HOUSTON – The last of the Harvey evacuees, boarded buses and left the shelter at the George R. Brown Convention Center Monday morning.

They’re now calling the HCC Warehouse on Fannin their temporary home, but not everyone is happy with their new accommodations.

It’s only day one, but dozens of residents here at the HCC Warehouse shelter have some harsh criticism for their newest home.

“We’re being treated worse than animals in there,” said one resident.

“You see how hot it is outside, that’s how hot it is in there,” said another.

“It’s just too tight of a spot for that many people in there, it is hot in there it’s not very well air conditioned in there,” added another.

Unlike where these evacuees have been staying, the GRB center, this shelter is being run by the American Red Cross, with the city assisting, and it’s already at full capacity with 534 residents.

Officials are asking for patience during their growing pains.

“Yesterday was moving day, and as you know, if you ever move from once to another, it’s frustrating no matter what,” said Fred Mariscal, spokesperson with the American Red Cross.

Residents who wanted to remain anonymous sent pictures, saying the spaces are too tight, the restrooms and showers aren’t working properly, and the AC units aren’t blasting like they should, all things the Red Cross says they’re working on, and have fixed.

They’ll soon be bringing in chillers to cool down the facility even more.

They say they’ve passed all health department and fire inspections so far. All inspections they get three times a day.

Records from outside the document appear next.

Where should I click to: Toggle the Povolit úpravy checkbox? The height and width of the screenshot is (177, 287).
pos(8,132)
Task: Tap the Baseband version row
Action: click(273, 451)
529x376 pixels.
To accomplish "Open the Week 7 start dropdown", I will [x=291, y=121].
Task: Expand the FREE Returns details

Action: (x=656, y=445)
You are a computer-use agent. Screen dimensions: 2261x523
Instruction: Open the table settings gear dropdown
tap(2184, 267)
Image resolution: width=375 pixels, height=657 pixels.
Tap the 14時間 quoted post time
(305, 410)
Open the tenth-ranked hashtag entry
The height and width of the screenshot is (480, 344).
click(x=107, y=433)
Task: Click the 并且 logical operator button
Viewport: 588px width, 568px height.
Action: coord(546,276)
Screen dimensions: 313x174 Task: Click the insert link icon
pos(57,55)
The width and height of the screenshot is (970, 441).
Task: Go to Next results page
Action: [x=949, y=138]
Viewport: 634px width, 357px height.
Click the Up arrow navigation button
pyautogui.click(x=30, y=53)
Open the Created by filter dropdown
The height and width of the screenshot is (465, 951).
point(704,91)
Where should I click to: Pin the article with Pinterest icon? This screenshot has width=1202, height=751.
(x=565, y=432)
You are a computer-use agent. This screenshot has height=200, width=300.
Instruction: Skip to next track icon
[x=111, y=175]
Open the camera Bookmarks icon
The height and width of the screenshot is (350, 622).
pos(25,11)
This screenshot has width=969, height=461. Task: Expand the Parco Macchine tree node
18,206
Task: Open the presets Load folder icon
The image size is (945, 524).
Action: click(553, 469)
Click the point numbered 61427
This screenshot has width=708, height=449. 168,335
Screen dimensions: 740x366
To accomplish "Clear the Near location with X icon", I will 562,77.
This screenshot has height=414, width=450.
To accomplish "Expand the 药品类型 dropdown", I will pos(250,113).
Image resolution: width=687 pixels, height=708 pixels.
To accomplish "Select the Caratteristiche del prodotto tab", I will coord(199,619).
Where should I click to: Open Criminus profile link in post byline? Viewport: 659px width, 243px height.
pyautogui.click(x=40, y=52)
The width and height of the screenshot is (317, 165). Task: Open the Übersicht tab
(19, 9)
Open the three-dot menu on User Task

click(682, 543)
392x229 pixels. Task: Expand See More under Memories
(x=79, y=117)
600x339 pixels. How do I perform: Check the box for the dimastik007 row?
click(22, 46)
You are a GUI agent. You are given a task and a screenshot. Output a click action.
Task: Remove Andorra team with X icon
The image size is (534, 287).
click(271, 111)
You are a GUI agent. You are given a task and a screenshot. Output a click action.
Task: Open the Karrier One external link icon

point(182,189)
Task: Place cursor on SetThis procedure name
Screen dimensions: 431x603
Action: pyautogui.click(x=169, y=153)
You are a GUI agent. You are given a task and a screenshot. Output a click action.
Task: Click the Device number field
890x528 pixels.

They say they’ve even separated the facility into five groups, sections for single men, single women, families, special needs, and people with criminal backgrounds, being monitored with plenty of police presence.

Reassuring, they haven’t forgotten who they’re here to help.

“Our main concern is that these people have a roof over their heads, that they have three meals a day, and that their basic needs are met,” said Mariscal.

The Red Cross says once basic needs are met, and the kinks are worked out, they plan on helping these people transition into permanent housing, and addressing grievances.